En ce mois d’octobre 1973, le premier maréchal des logis Daniel Sabre, en garnison en Allemagne, est convoqué par sa hiérarchie. Il est chargé d’une mission spéciale, d’une durée indéterminée, dont il ne devra parler à personne. Il doit conduire une personne là où elle lui dira. Le lendemain matin, c’est une femme qui est au rendez-vous à Bruxelles. Elle lui demande de la conduire à Lyon.
Peu de paroles sont échangées dans la voiture pendant le trajet. Daniel apprend qu’elle s’appelle Marlène. À Lyon, elle fait une courte visite puis décide d’aller à Perpignan. Pourquoi ces trajets ? Que cherche cette femme ? Peu à peu, ils échangent quelques bribes de leur vie mais une surprise de taille les attend…

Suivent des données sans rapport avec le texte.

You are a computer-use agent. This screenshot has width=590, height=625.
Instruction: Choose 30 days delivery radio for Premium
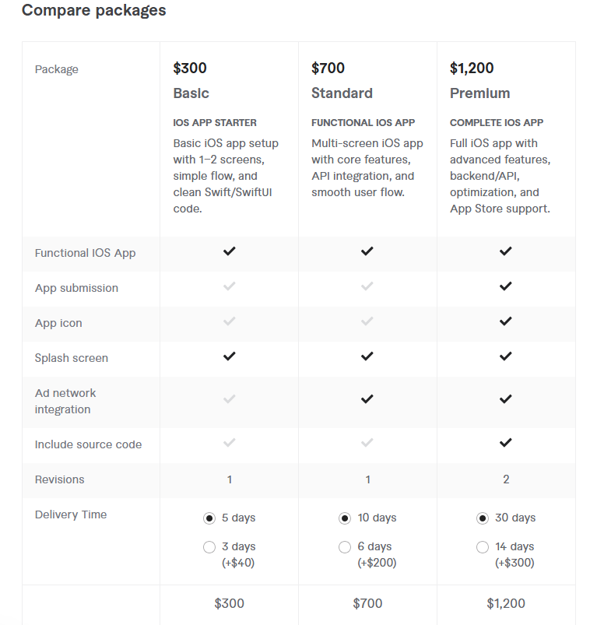[483, 518]
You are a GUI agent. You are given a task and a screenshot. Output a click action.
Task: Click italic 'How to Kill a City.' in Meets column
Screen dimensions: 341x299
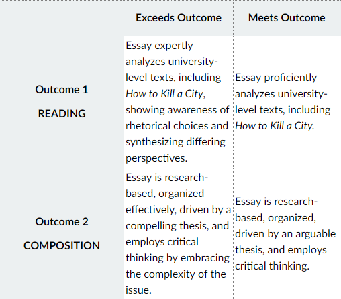click(275, 126)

Paul Colize imagine un huis clos entre deux personnages qui passent beaucoup de temps dans une voiture. Ils ignorent tout l’un de l’autre. Chacun porte un secret, une plaie ouverte. Le romancier décrit ce périple de façon détaillée, livrant au compte-gouttes des révélations sur les deux protagonistes. La tension nait de l’ignorance du but final, de l’incertitude entretenue, des faux-semblants.
Deux personnes, qui ne savent rien l’une de l’autre doivent cohabiter dans une promiscuité, amenant ce que l’auteur appelle le syndrome du troisième jour. Les contacts entre cet instructeur militaire et cette professeure de français sont émaillés de moments humoristiques quand, par exemple, elle lui fait remarquer les mots mal employés, l’incidence de son accent bruxellois sur sa prononciation.

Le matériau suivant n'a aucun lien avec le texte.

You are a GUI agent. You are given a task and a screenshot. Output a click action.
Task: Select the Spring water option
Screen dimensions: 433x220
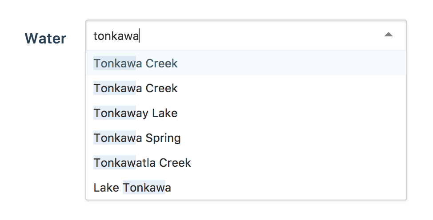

La construction du récit est adroite. Il alterne des chapitres courts réservés aux deux personnages principaux où chacun décrit les événements selon son point de vue. L’auteur glisse de courts paragraphes sur des faits divers, sur des personnes ou des évènements célèbres tels Marylin Monroe, le photographe Jeff Widener…

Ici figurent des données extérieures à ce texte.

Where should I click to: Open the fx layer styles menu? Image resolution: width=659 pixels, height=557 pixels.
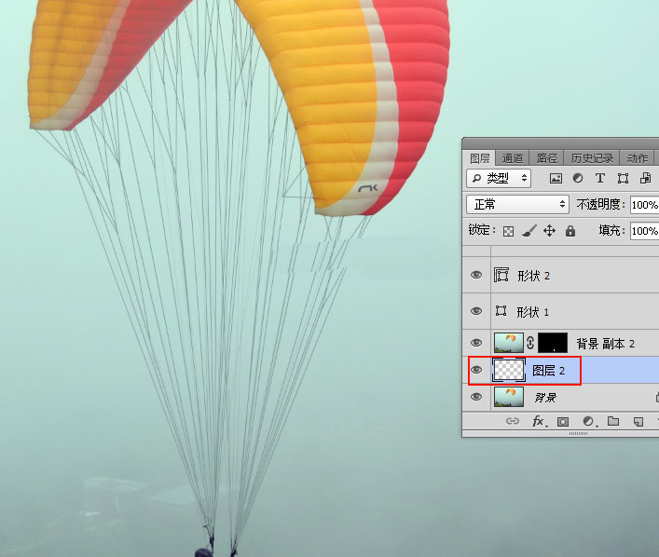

Il lâche quelques réflexions sur notre société, sur les postures. Ainsi, il brocarde quelques catégories sociales comme, par exemple, les maîtres à penser qui se disent larges d’esprit et tolérants mais se montrent cassants et sectaires envers ceux qui ne partagent pas leur idéologie. L’esprit fonctionnaire quand on confie à Daniel une somme d’argent pour ses frais mais dont il devra rapporter les justificatifs.
Choisir Un monde merveilleux comme titre est quelque peu cynique car le contenu du roman est tout le contraire avec des péripéties trouvant leurs racines dans les ravages de la Seconde Guerre mondiales. Mais le duo de personnages fonctionne à merveille pour un grand moment de lecture.
serge perraud
Paul Colize, Un monde merveilleux, Folio policier n° 999, septembre 2023, 320 p. — 9,20 €.